**TASK DIRECTIONS**: Please reproduce the entries below exactly from the line holding "706x529 pixels. At" through the last line, both included, and omit any pictures.

**Collected data entries**:
____
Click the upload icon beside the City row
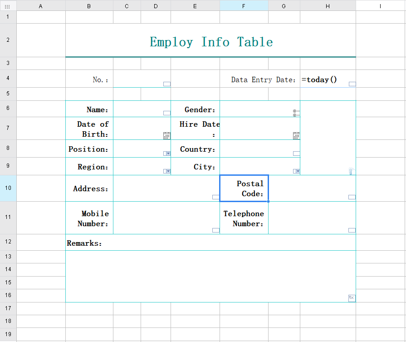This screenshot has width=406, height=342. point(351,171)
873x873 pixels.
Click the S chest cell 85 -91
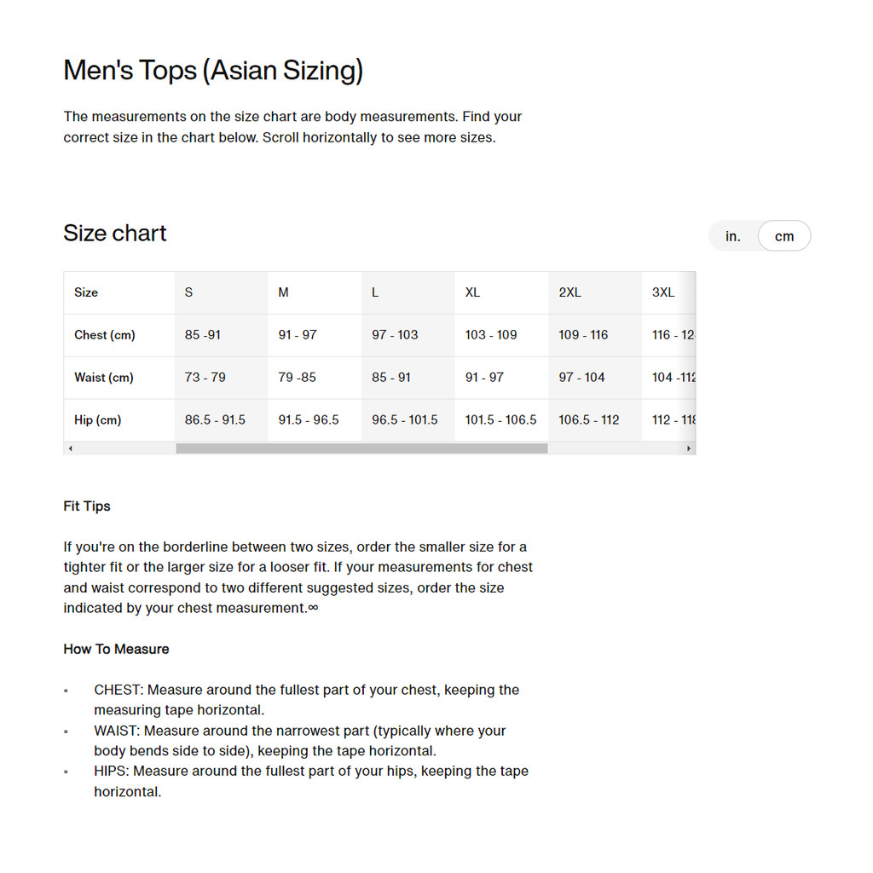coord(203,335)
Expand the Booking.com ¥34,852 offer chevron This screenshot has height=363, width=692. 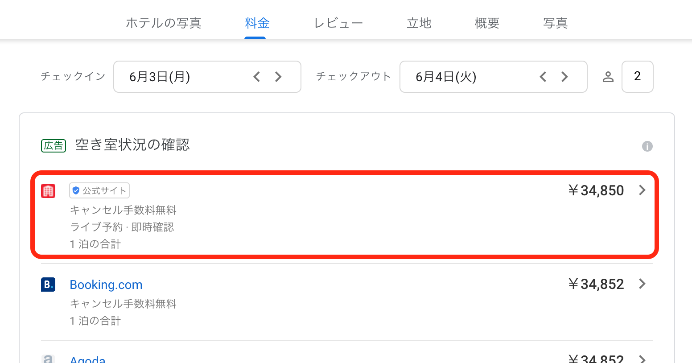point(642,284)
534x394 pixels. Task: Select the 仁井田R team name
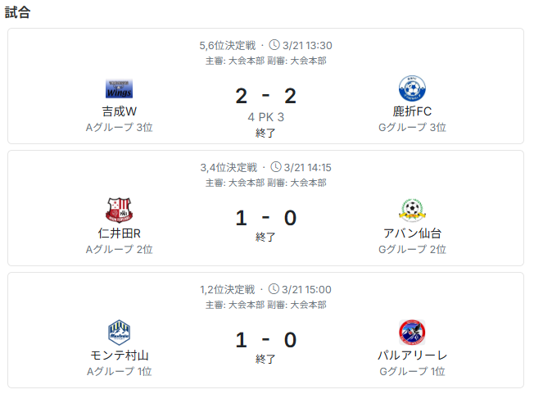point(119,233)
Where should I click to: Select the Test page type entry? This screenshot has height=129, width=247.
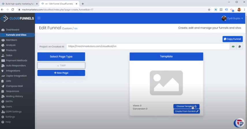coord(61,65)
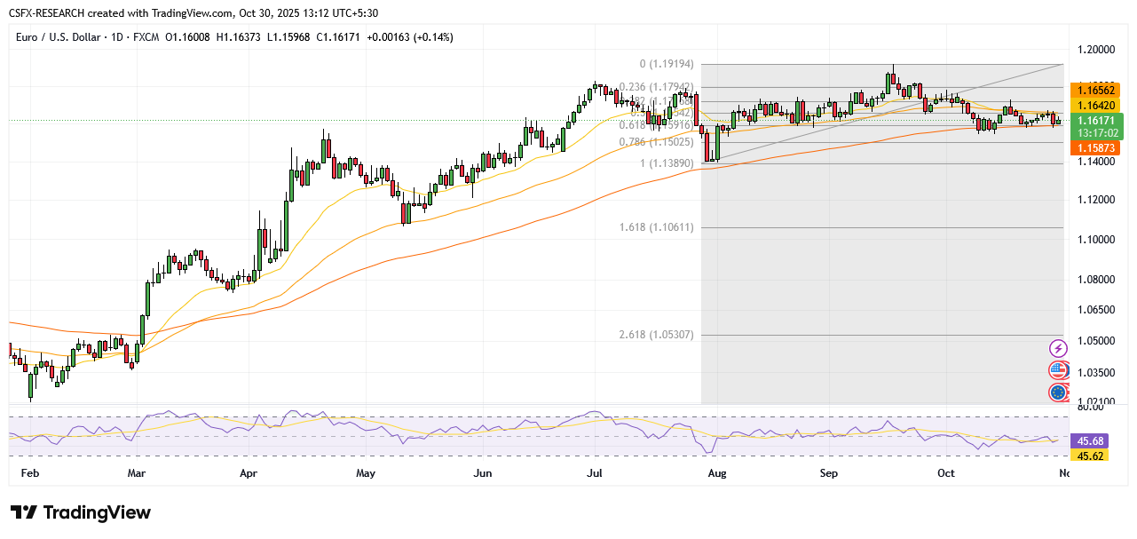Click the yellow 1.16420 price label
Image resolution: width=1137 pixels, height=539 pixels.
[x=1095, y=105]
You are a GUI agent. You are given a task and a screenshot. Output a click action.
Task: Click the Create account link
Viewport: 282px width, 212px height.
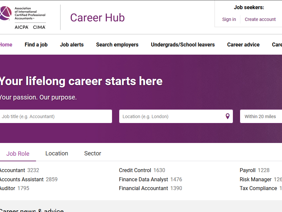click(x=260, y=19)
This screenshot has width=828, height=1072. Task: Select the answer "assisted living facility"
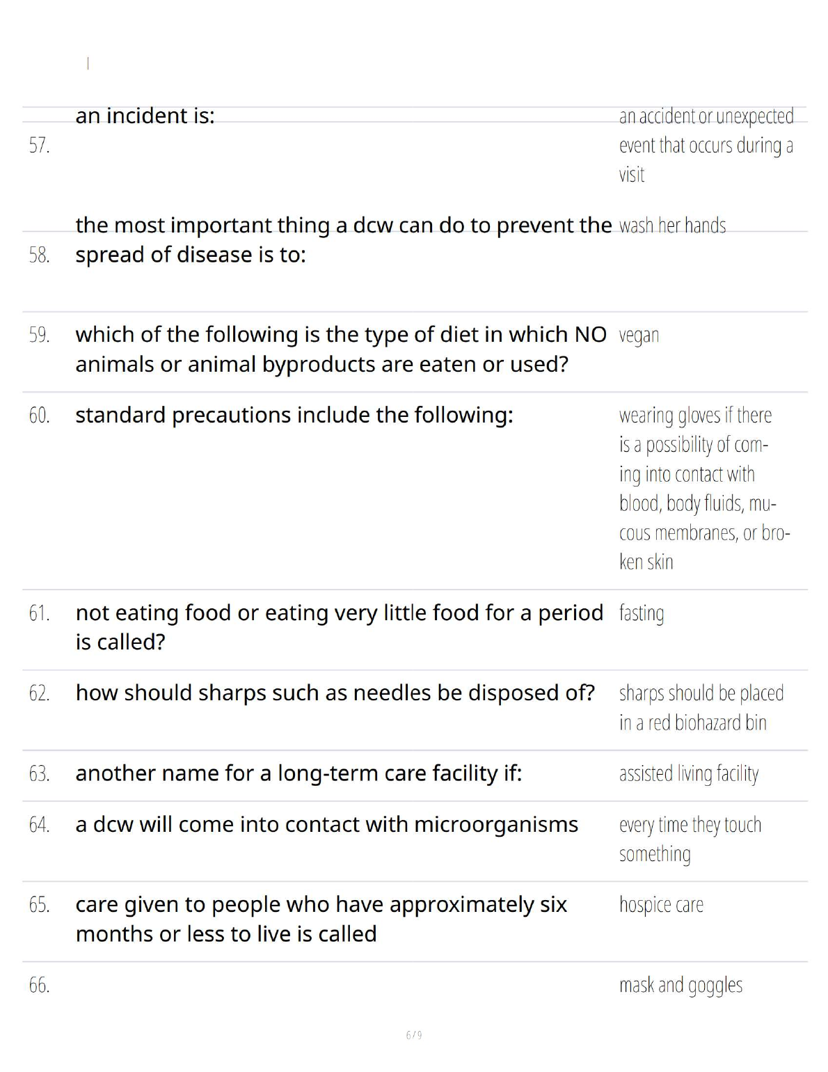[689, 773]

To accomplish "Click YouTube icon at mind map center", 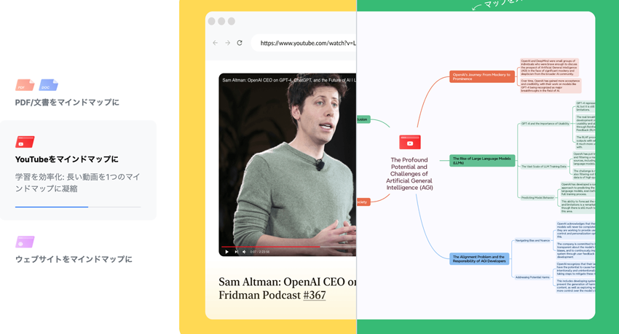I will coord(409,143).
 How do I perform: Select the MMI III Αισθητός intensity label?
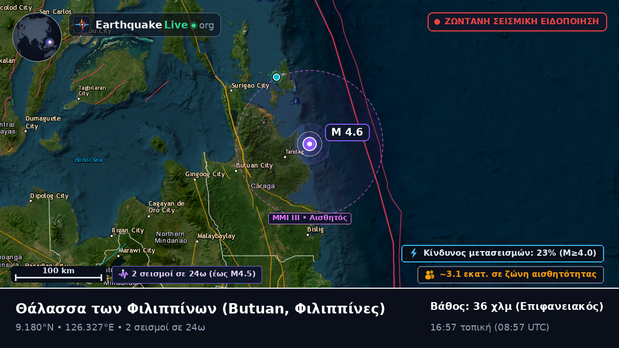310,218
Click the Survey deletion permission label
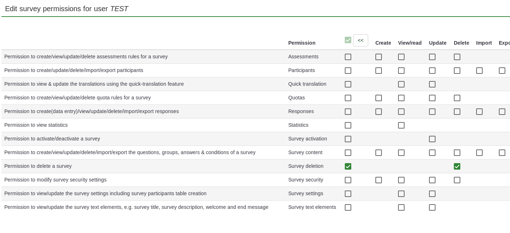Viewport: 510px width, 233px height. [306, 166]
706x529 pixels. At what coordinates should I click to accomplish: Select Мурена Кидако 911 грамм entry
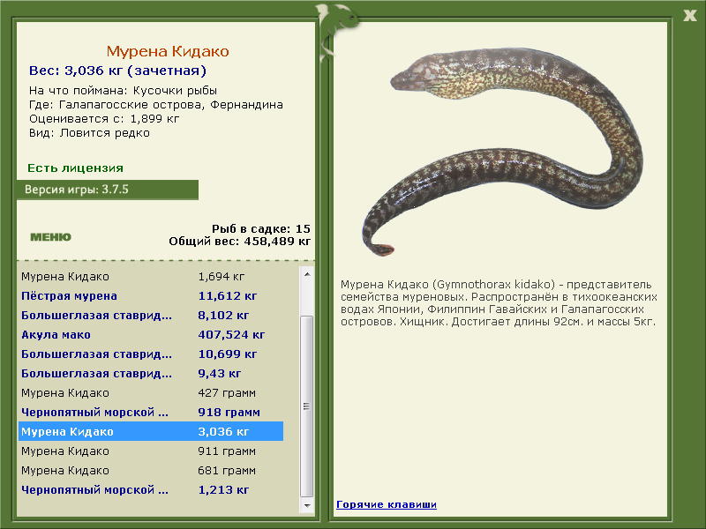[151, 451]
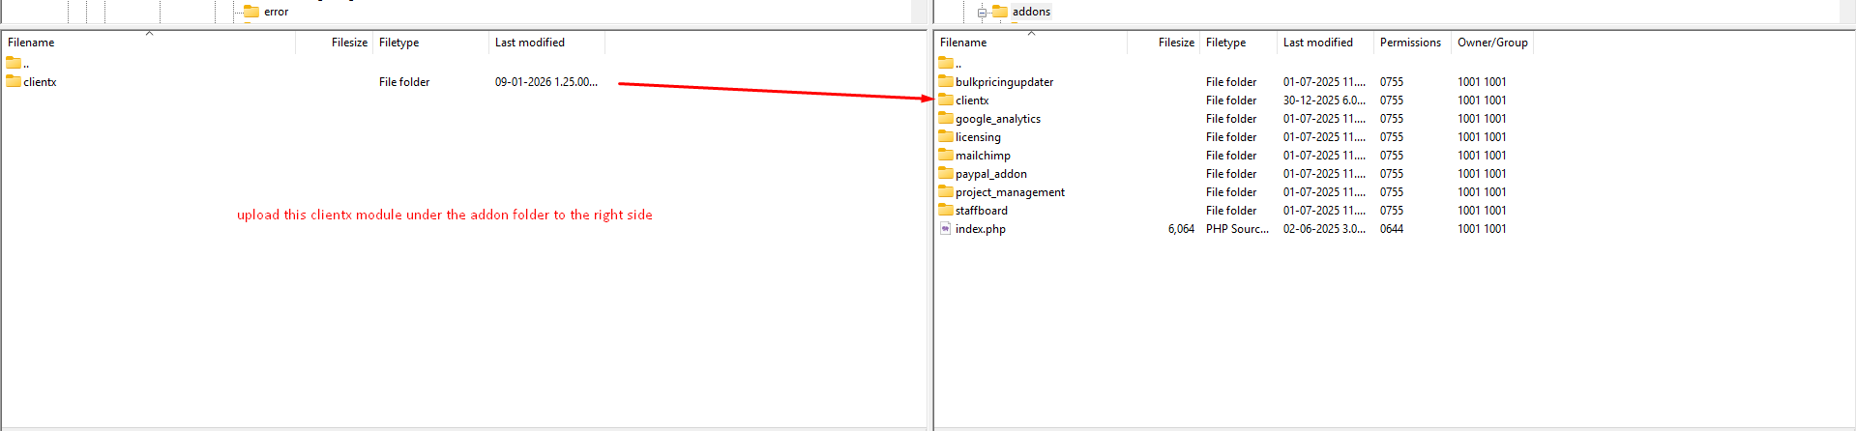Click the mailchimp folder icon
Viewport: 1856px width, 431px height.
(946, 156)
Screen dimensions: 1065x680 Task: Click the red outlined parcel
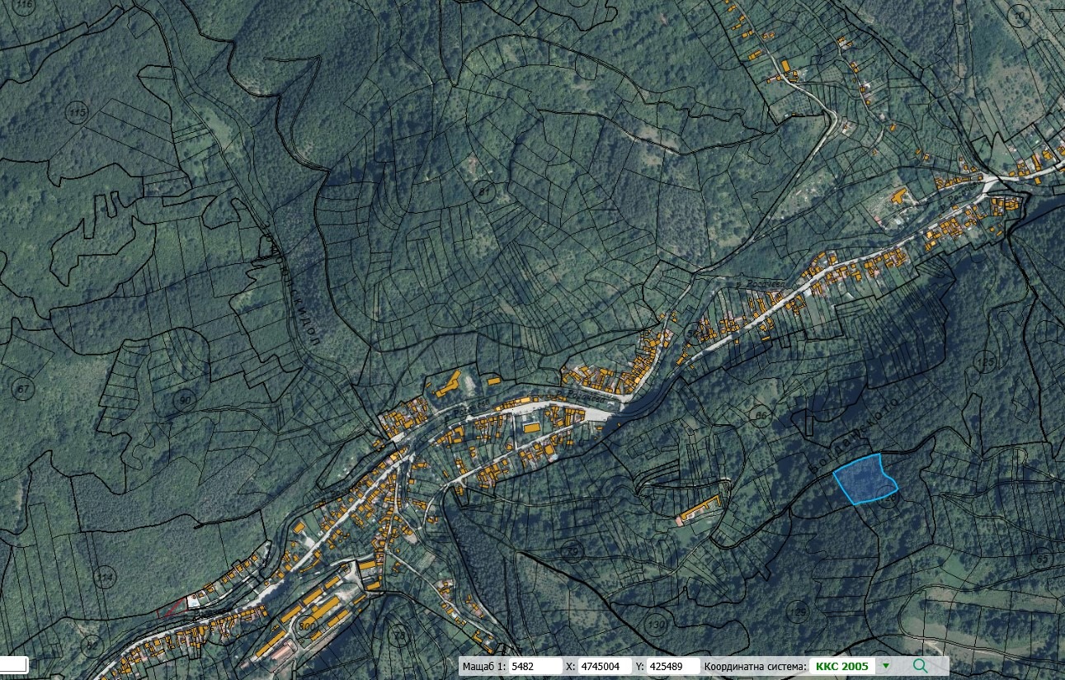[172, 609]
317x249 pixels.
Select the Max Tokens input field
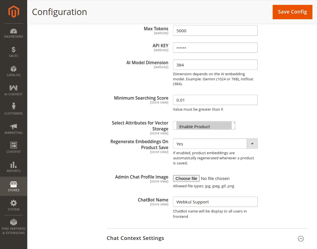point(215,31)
____
**EXERCISE RESULT**:
706x529 pixels. At what coordinates should I click to accomplish: Select Мурена Кидако 911 грамм entry
[151, 451]
Click the mailchimp folder icon
Viewport: 1856px width, 431px height.
(946, 156)
Screen dimensions: 1065x680 Task: Click the red outlined parcel
[172, 609]
317x249 pixels.
Select the Max Tokens input field
point(215,31)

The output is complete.